I'm building an Linear model using OLS in the r package with:
model<-ols(nallSmells ~ rcs(size, 5) + rcs(minor,5)+rcs(change_churn,3)
+rcs(review_rate,0), data=quality,x=T, y=T)
When I want to validate my model using:
validate(model,B=100)
I get the following error:
Error in lsfit(x, y) : only 0 cases, but 2 variables
In addition: Warning message:
In lsfit(x, y) : 1164 missing values deleted
But if I decrease B, e.g., B=10, I works. Why I can't iterate more. Also I notice that the seed has an effect when I use this method. Can someone give me some advice?
UPDATE:
I'm using rcs(review_rate,0) because I want to assign the 0 number of knots to this predictor, according to my DOF budget. I noticed that the problem is with thte data in review_rate.
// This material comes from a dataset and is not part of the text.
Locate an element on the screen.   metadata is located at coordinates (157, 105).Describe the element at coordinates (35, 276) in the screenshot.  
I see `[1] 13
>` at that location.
Even if I ommit the parameter in rcs() and just put the name of the predictor, I get errors. This is the frequency of the data in review_rate: count(quality$review_rate)
x freq
1 0.8571429 1
2 0.9483871 1
3 0.9789474 1
4 0.9887640 1
5 0.9940476 1
6 1.0000000 1159
I wonder if there is a relationship with the values of this vector? Because when I built the OLS model, I get the following warning:
Warning message:
In rcspline.eval(x, nk = nknots, inclx = TRUE, pc = pc, fractied = fractied) :
5 knots requested with 6 unique values of x. knots set to 4 interior values.
The values in the other predictors are real positives, but if ommit review_rate predictor I don't get any warning or error.
Thanks for your support.
I add the link for a sample of 100 of my data for replication
https://www.dropbox.com/s/oks2ztcse3l8567/examplestackoverflow.csv?dl=0
X represent the depedent variable and Y4 the predictor that is giving me problems.
require (rms)
Data <- read.csv ("examplestackoverflow.csv")
testmodel<-ols(X~ rcs(Y1)+rcs(Y2)+rcs(Y3),rcs(Y4),data=Data,x=T,y=T)
validate(testmodel,B=1000)
Kind regards,